10.5 AMÉNAGEMENT DES ABORDS DES CONSTRUCTIONS Conformément aux dispositions de la loi n° 93-24 du 8 janvier 1993 dite "Loi Paysage", l'insertion du projet de construction dans l'environnement et le traitement de ses accès et abords devront être précisés.
10.6 BÂTIMENTS ET OUVRAGES ANNEXES Les bâtiments annexes devront avoir un aspect qui s'harmonise avec celui de la construction principale.
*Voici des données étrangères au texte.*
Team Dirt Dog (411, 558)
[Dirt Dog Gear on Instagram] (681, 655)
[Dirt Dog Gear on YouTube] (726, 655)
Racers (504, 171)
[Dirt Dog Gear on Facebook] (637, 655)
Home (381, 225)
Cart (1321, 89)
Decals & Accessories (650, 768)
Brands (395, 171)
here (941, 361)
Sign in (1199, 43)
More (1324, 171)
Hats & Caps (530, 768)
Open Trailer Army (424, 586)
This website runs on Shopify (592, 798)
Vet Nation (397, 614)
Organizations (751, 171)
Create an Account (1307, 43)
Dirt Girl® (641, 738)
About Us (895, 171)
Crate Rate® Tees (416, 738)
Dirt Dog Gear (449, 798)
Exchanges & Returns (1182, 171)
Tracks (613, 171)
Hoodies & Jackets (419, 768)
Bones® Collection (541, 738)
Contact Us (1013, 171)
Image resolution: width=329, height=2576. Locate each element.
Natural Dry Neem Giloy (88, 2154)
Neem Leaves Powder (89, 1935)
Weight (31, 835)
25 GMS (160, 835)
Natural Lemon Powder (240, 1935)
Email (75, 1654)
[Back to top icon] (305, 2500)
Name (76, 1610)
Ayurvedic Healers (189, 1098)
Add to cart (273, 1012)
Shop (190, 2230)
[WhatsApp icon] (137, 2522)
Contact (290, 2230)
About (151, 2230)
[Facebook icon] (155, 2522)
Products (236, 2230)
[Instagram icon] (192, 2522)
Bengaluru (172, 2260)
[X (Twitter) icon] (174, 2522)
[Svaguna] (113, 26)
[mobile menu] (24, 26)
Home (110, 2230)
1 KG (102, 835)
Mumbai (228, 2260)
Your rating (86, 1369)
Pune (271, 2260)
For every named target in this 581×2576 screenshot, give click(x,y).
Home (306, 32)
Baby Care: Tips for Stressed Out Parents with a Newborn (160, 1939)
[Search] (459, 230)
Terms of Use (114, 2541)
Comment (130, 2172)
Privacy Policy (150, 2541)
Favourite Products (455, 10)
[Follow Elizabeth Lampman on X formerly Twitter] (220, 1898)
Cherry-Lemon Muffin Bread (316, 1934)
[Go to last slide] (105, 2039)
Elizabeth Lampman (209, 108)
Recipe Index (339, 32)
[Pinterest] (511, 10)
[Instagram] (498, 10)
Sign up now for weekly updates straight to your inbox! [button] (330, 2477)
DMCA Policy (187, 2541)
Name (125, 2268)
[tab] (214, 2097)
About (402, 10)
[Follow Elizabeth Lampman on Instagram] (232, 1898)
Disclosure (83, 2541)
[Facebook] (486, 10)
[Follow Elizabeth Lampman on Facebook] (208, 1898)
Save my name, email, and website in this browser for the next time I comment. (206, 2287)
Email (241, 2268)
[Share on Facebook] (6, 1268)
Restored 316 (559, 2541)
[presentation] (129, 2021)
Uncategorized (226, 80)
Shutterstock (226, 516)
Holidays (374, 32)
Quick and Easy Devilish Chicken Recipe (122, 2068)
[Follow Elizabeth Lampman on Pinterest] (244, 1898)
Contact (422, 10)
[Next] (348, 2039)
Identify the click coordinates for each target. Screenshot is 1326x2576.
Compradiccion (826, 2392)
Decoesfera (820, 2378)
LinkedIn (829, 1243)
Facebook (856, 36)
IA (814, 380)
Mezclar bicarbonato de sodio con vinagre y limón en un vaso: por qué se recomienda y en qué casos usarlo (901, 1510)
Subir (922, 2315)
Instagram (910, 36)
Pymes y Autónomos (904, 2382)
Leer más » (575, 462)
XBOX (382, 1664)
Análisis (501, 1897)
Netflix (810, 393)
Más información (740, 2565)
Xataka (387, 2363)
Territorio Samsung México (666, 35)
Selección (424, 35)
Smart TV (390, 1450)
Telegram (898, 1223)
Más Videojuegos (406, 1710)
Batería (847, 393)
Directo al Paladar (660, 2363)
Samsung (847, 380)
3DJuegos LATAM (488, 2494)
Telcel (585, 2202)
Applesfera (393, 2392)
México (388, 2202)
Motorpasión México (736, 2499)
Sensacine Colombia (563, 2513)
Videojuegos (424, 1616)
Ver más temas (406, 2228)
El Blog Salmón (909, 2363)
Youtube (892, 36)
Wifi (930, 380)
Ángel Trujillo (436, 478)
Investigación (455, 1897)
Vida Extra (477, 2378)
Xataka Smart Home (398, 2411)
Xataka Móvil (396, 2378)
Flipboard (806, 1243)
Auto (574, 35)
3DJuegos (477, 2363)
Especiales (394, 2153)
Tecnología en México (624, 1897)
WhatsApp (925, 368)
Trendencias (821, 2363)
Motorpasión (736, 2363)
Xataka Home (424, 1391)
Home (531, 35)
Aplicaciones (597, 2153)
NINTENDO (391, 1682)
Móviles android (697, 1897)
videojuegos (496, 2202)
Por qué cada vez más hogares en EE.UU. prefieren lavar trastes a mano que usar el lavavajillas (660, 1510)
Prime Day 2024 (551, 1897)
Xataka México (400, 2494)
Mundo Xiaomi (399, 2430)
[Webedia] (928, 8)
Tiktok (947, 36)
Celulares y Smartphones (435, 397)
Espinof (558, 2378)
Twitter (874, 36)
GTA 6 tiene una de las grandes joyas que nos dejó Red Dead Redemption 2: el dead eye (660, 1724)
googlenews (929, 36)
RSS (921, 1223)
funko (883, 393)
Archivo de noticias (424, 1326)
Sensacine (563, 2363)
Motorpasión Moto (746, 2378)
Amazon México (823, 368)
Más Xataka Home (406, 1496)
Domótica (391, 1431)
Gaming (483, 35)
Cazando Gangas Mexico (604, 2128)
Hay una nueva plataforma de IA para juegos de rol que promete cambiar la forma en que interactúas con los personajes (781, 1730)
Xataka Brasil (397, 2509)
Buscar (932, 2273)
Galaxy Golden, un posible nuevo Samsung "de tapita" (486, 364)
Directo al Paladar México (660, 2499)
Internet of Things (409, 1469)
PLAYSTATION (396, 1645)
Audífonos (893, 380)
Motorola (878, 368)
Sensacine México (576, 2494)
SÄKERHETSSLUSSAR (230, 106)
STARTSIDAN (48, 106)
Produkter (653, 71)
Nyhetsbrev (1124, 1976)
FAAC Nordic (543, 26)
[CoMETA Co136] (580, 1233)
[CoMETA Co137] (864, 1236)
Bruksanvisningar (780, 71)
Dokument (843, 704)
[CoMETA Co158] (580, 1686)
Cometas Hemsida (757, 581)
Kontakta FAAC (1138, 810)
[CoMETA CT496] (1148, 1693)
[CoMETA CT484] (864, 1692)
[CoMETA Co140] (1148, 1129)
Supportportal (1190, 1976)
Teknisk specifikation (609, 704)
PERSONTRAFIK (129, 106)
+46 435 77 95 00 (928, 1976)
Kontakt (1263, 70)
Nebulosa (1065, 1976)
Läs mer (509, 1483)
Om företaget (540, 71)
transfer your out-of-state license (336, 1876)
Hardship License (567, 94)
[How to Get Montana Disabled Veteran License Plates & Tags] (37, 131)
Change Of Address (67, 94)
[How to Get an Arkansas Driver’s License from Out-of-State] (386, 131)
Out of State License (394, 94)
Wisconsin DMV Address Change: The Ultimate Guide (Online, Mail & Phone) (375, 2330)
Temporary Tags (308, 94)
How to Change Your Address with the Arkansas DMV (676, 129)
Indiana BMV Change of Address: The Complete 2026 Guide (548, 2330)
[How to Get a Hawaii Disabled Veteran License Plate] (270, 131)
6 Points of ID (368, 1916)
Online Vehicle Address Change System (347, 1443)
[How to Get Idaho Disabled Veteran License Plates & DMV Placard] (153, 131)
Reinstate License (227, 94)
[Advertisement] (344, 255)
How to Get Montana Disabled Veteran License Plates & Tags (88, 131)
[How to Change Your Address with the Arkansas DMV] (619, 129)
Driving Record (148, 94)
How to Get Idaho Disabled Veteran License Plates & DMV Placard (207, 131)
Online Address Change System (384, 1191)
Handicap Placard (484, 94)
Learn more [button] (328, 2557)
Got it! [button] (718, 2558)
Les conduits de fumée et de ventilation, les écoulements d’eaux usées, sont intégrés dans le volume du bâti, ils ne doivent pas être en saillie sur les façades.
10.7 LOCAUX ET ÉQUIPEMENTS TECHNIQUES Les coffrets, compteurs, boites aux lettres, climatiseurs, doivent être intégrés dans la construction ou les clôtures en s'implantant selon une logique de dissimulation qui tienne compte des modénatures et des matériaux constitutifs. Les locaux techniques doivent être intégrés au bâti principal ou faire l'objet d'une recherche prenant en compte le bâti annexe, les constructions voisines, la structure végétale existante et les plantations à créer. Les climatiseurs seront intégrés dans la construction et ne devront pas être en surplomb du domaine public.